Hal tersebut disampaikan Gubernur DKI itu menanggapi penolakan pihak Imigrasi Singapura terhadap kedatangan dua pendiri relawan "Teman Ahok", Amalia Ayuningtyas dan Richard Handris Saerang.
"Kita memang harus hargai. Di Singapura kalau kita baca, orang Filipina juga dilarang berkegiatan waktu pilpres mereka. Di sana ada UU melarang orang asing membuat kegiatan berbau politik, penggalangan massa. Itu sudah disebarkan ke mana-mana," kata Ahok di Balaikota, Jakarta, Senin (6/6).
Ahok mengaku langsung menghubungi Duta besar Singapura untuk Indonesia, Anil Kumar Nayar, setelah mendengar kabar penahanan itu. Anil sendiri menanyakan kepada Ahok apakah tahu soal kegiatan yang dilakukan kedua relawannya itu.

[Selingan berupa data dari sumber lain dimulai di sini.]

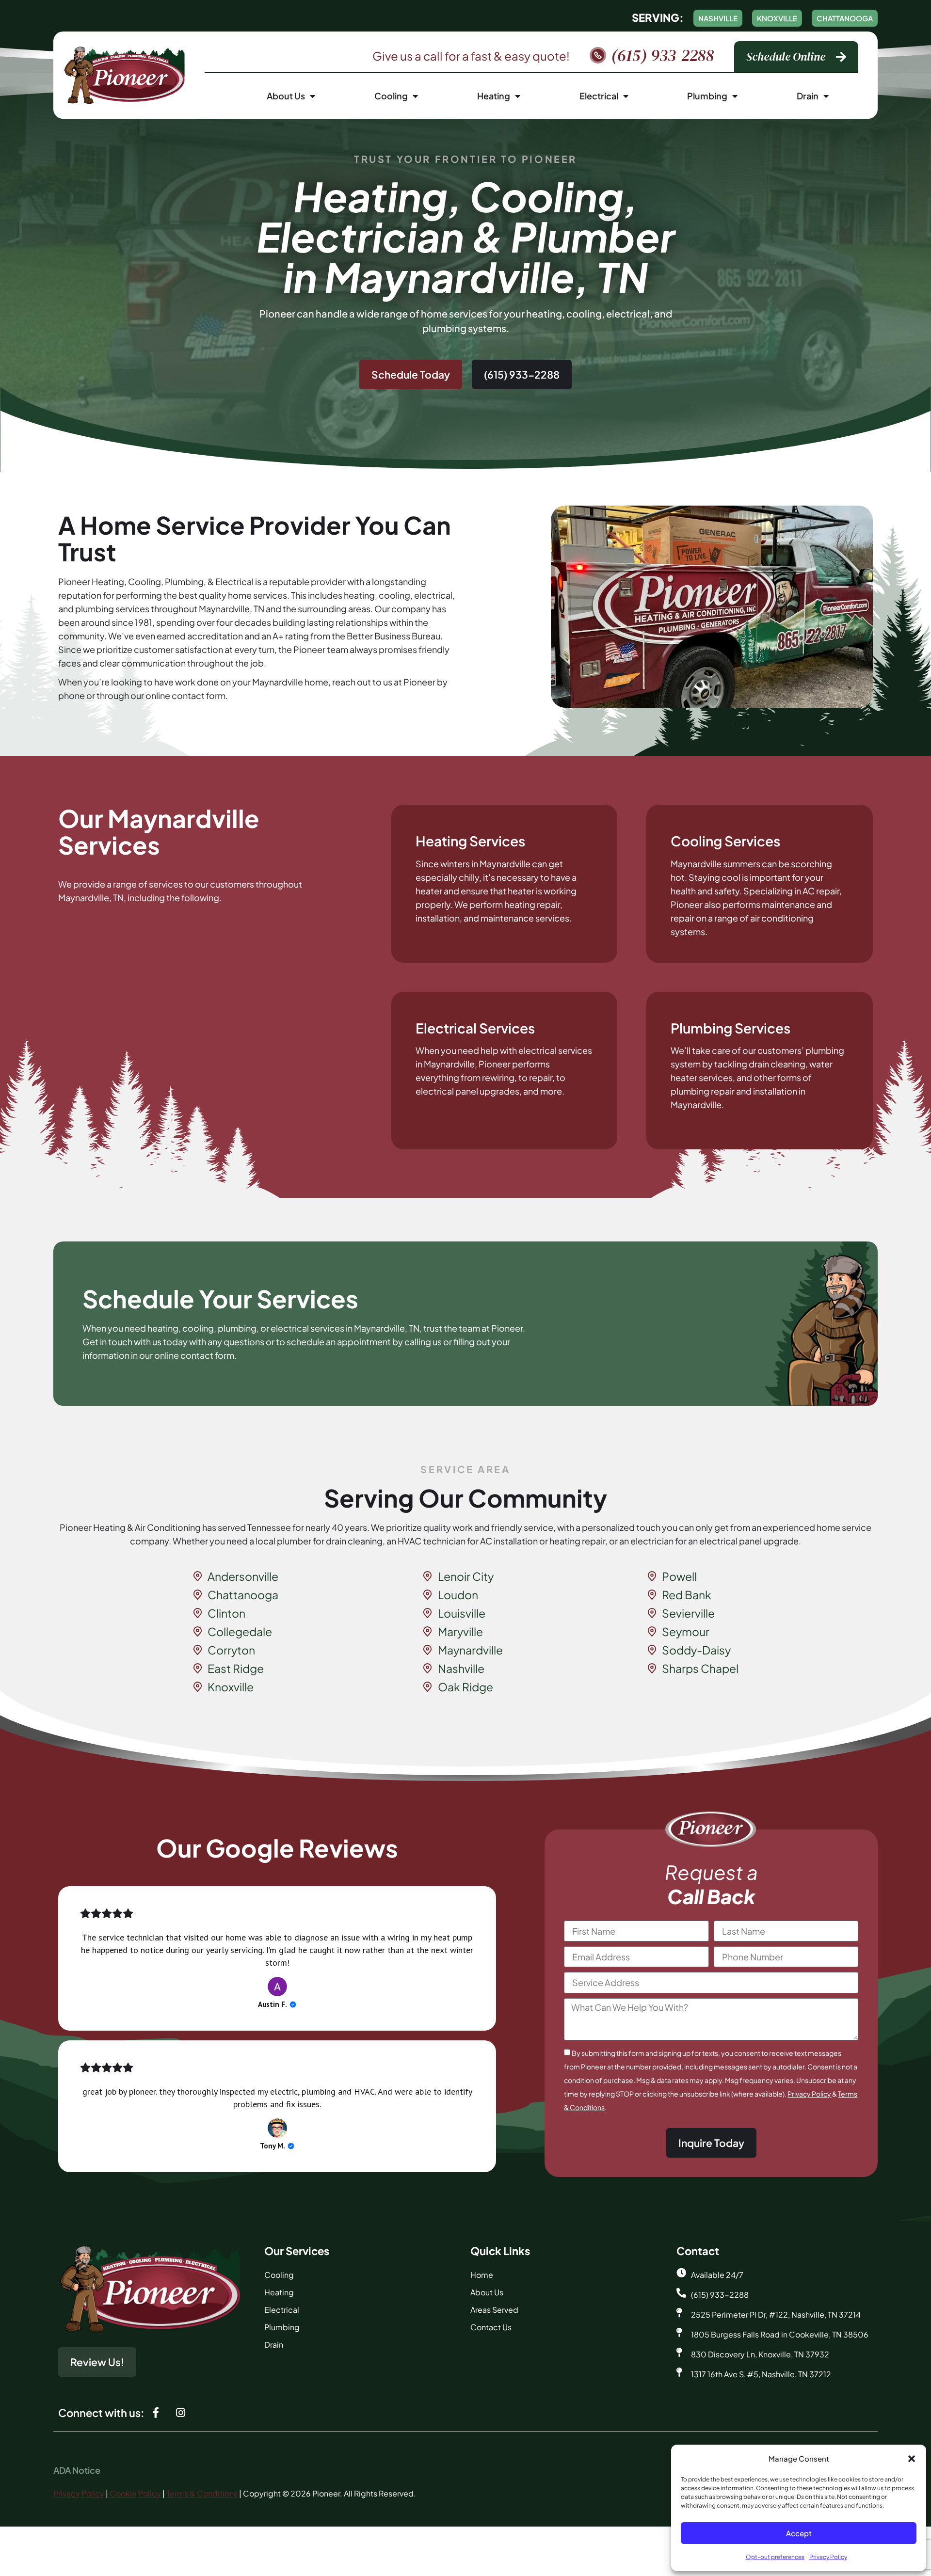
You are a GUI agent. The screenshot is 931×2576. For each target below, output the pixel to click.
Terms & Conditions (202, 2493)
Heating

"Singapura sudah tahu semua kegiatan ini. Mau kumpulin KTP, jual merchandise, mau kumpul-kumpul ada brosur pertama yang memang sudah diganti. Tapi bagi orang Singapura ganti enggak ganti ya kamu sudah niat nya itu, tetapi enggak boleh," terang Ahok dikutip dari
RMOL Jakarta.
Oleh karenanya Ahok mengimbau kepada pendukungnya untuk tetap menaati aturan dimanapun berada.
"Kita mengimbau orang yang mau dukung saya harus perhatikan aturan juga. Jangan terlalu semangat sampai aturan itu dilanggar. Jadi stres sendiri akhirnya kan, dipanggil begitu," ucap Ahok.